As inflation rises, the cost of everything goes up, including real estate. However, if you can lock in a low-interest, fixed-rate mortgage, then the cost of your home — an appreciating asset — will stay the same as the value of your property increases.

For those who already have a mortgage and might be worried about the effect of inflation, the time to refinance is now. There is a strong likelihood that rates will rise, not fall in the upcoming year.

With mortgage rates coming off rock-bottom levels — the average 30-year fixed mortgage interest rate was 3.24% the last week of the year — an uptick in rates is unlikely to slow the fiercely competitive U.S. housing market.

This means new homebuyers might have less buying power. It also means homeowners who’ve been considering refinancing shouldn’t miss their chance to lock in a low rate.

Real Money contributor Ed Ponsi says we’re sandwiched between inflation and other economic concerns, and the pandemic’s turn for the worse. But he’s got a sweet stock to buy and hold for the new year, with charts and a delicious reason why. Read more about it and get more investing ideas on Real Money.

“Elevated inflation, coupled with a less accommodative Federal Reserve in 2022, are both indicative of higher, rather than lower mortgage rates. Homeowners that haven’t yet refinanced should do so now as any increase in rates next year could erode potential savings,” says Greg McBride, senior vice president and chief financial analyst at Bankrate.com.

But for home buyers, McBride says, “the lack of homes available for sale and the price tag on those that are, will continue to be the major obstacles. Mortgage rates will still be at very attractive levels next year so no need to worry excessively about that,” he says.

Read: The Organization for Economic Cooperation and Development, now expects price inflation to average 4.4% in 2022, up from the 3.1% predicted in September’s forecast.

The Mortgage Bankers Association is forecasting that the average 30-year fixed mortgage rate will hit 3.7% by the third quarter of 2022 and 4% by the end of 2022. That would be a big increase from the current rate and is well above the 3.4% rate that Fannie Mae projects by the end of 2022.

U.S. inflation accelerated to the fastest pace in four decades last month, according to the Bureau of Labor Statistics, as surging energy, rent and used car costs add pressure to consumer prices. This cements high inflation as a hallmark of the pandemic recovery and eroding spending power even as wages increase.

More in our inflation series:

Mortgage interest rates have a significant impact on the overall long-term cost of purchasing a home through financing. Mortgage rates have hovered near all-time lows for much of this year, even as inflation has increased sharply across much of the economy.

While the financial health of borrowers affects the interest rate they will be offered on a loan, economic factors and government monetary policy affect the entire mortgage rate process.

The Federal Reserve helps regulate inflation by raising, maintaining, or lowering interest rates, which has a powerful effect on the overall economy. Their actions impact everything from borrowing costs in the real estate market to bond yields to the prices of raw material goods, like commodities.
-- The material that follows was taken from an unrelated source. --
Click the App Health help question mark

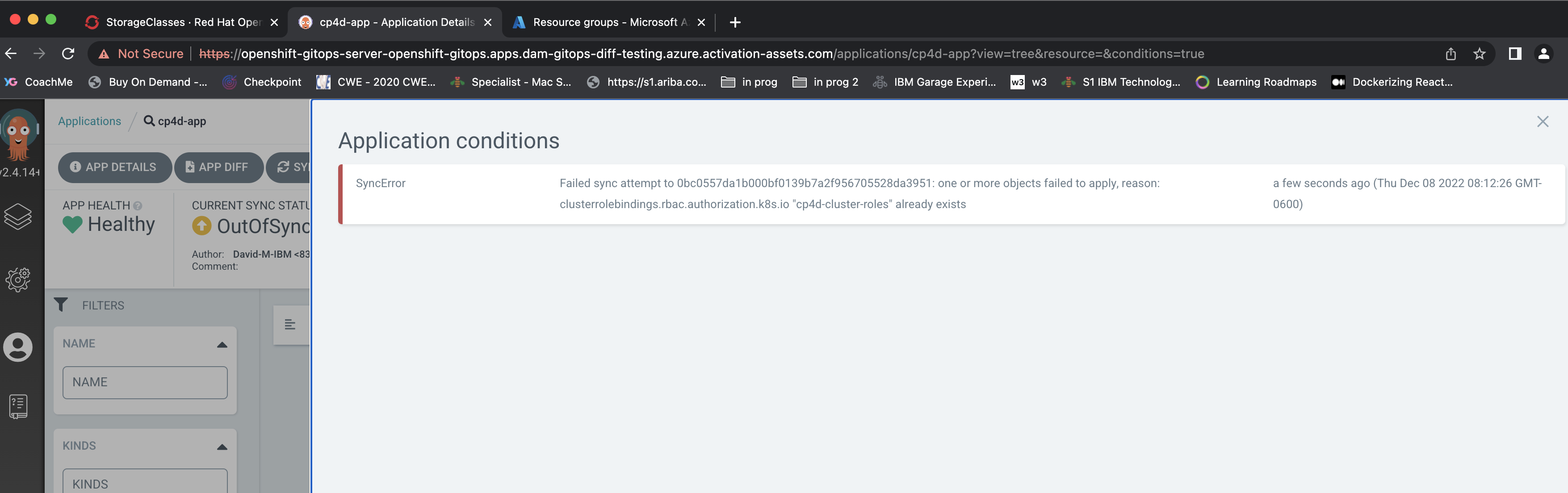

Ultimately, inflation could allow borrowers to pay lenders back with money worth less than when it was originally borrowed, which benefits borrowers.

Inflation has historically been lower than the average rate on a 30-year mortgage. But since April, inflation has been above the average long-term mortgage rate. The last time inflation ran higher than the average rate on a 30-year home loan was August 1980, according to the Federal Reserve.

How to Get the Best Mortgage Rate

Even in the face of inflation, there are steps you can take to get the best mortgage rate. Following these steps to get the best mortgage interest rate can save you real money, especially over the long run. These tips can help you whether you’re buying a home or refinancing.

Work on your credit score. If your score is below 760, it’s worth the effort to improve your credit score by taking steps to pay down your balances and make all your payments on time. Having excellent credit will make you eligible for the lowest mortgage interest rates.

Decrease your debt. This one step can help you get the best mortgage rate in two ways. It decreases your debt to income ratio which lenders consider in the loan approval process and it will also improve your credit score.

Apply with at least three lenders. Thousands of mortgage lenders are competing for your business. So another way to make sure you get the best mortgage rate is to apply with at least three lenders and see which offers you the lowest rate. Lenders are required to give you a loan estimate. This document will show you the loan’s interest rate and closing costs, along with other key details such as how much the loan will cost you in the first five years. Use this to see which lender is offering the best rate and overall deal.